La Boheme,
Theatre Royal, Glasgow,
various dates until May 20;
then touring until June 17
Reviewed by Mark Brown
IT is the measure of Paris's status as the "city of love" that even the poverty-stricken artists of the 19th century are part of its romantic iconography. This image (which contrasts starkly with the neglected banlieues of present-day Paris) is referenced knowingly by Andre Barbe, designer of Scottish Opera's new production of Puccini's La Boheme.
Director Renaud Doucet's production cuts between the Latin Quarter today, replete with baseball-hatted American tourists, and the same streets in the early 1800s. As we meet penniless poet Rodolfo and the impoverished Bohemians who make up his circle of friends, Barbe frames a photograph of the famous rooftops of Paris as a picture postcard, stamped and franked for added irony.
The famous light-footedness of Puccini's score is reflected in a production which emphasises the comic and romantic dimensions of the opera.

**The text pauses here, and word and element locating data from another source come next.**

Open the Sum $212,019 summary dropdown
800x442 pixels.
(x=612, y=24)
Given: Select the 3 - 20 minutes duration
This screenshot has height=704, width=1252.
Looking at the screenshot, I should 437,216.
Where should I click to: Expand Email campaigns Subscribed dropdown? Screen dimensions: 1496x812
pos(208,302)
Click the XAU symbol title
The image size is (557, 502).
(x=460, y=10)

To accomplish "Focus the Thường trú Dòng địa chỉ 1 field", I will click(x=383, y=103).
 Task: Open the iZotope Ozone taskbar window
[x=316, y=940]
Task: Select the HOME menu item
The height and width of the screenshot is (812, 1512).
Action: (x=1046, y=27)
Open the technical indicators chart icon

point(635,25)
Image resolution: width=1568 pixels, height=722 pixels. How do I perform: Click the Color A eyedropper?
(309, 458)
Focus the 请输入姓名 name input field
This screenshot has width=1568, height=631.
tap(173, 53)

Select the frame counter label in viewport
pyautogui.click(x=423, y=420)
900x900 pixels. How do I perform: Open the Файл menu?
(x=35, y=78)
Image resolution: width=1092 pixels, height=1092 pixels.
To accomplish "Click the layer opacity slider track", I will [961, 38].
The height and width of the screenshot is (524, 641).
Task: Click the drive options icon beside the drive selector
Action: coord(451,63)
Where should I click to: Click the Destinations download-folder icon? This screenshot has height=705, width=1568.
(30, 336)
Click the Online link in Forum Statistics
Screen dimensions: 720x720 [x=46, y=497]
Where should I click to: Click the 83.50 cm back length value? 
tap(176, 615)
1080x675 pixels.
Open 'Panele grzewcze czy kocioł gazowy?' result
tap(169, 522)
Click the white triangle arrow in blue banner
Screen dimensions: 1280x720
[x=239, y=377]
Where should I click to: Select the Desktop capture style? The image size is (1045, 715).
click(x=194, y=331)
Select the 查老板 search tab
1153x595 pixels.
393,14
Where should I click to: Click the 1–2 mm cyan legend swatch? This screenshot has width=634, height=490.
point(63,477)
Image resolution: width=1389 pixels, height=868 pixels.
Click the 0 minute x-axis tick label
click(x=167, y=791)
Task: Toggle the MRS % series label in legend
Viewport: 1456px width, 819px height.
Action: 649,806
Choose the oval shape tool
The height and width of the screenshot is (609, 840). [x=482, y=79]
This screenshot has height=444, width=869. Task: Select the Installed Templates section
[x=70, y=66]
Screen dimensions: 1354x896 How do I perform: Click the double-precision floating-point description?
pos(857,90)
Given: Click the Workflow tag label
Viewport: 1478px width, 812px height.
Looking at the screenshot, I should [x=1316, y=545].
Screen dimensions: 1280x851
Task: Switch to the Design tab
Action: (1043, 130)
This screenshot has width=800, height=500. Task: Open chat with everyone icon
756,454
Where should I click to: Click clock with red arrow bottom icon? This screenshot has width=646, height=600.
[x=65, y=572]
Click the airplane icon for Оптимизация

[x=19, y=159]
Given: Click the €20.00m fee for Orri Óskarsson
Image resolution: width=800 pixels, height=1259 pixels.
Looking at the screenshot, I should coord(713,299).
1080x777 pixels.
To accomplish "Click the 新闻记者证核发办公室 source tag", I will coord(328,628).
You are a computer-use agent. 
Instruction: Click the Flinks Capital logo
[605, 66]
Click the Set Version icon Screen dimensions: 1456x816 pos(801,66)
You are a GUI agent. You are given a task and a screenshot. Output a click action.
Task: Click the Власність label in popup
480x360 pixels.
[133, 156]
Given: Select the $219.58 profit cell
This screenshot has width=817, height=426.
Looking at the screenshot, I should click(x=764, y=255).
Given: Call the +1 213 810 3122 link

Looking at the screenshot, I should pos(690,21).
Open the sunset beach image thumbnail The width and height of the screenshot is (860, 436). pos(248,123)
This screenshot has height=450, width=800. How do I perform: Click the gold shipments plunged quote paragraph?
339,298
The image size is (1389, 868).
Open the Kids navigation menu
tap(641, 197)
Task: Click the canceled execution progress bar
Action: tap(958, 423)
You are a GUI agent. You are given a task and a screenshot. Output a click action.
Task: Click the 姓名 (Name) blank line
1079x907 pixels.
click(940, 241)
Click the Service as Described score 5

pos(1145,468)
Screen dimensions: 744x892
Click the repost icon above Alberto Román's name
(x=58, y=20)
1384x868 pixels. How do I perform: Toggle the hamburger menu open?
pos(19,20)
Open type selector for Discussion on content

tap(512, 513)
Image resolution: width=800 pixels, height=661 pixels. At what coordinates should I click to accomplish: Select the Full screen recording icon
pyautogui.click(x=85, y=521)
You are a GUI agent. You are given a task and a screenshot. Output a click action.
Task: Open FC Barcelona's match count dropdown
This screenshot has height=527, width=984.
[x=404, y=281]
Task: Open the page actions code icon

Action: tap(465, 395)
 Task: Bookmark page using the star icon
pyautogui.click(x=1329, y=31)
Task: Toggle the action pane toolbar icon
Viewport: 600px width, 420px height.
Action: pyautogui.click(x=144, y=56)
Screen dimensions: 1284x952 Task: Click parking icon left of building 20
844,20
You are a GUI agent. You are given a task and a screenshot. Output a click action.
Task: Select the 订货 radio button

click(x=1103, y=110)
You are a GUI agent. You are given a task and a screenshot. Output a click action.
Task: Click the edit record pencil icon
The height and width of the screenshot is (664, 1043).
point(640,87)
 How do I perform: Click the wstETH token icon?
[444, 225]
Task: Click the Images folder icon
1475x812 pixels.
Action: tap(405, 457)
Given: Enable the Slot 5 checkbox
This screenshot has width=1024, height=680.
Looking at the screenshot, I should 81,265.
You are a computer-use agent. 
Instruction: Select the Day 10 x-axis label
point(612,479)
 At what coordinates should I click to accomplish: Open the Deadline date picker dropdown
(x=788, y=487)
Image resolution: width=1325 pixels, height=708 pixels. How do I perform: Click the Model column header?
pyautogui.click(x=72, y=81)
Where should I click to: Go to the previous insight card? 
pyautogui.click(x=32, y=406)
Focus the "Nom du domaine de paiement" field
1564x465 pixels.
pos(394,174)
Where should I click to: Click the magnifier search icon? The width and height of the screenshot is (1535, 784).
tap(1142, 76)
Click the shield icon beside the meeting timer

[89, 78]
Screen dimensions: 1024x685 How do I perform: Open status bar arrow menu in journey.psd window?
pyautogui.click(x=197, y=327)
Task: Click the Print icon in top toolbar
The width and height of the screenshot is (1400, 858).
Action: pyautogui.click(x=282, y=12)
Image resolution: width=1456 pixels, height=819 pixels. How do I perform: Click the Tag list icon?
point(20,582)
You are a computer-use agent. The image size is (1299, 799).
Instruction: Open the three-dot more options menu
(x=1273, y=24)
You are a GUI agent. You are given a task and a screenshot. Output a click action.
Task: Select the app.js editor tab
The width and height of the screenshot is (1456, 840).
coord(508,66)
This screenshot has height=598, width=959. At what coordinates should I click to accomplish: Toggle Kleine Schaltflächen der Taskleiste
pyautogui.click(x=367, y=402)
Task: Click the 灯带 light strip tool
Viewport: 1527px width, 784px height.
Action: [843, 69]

As Rodolfo falls in love with the lonely and lovely seamstress Mimi, the singer Musetta (played by the excellent Trinidadian soprano Jeanine De Bique) is reinvented as a version of Josephine Baker, the iconic entertainer of Paris in the jazz age.
Doucet's staging veers between colourful Christmas carnival (complete with splendidly costumed street performers) and the tribulations of the starving artists. There are fine performances across the piece, not least the nuanced and emotive playing of Portuguese tenor Luis Gomes (Rodolfo) and British baritone David Stout (the painter Marcello).
Inevitably, however, the opera focuses on the increasingly desperate health of Mimi (who is in the grip of tuberculosis). The role of the ailing seamstress is performed with, by turns, touching sincerity and shuddering pathos by South Korean soprano Hye-Youn Lee.
As Mimi lies dying on a sofa, surrounded by the artists who have become her adopted family, Doucet fashions a powerful denouement that honours Puccini's stated desire to make his audiences weep.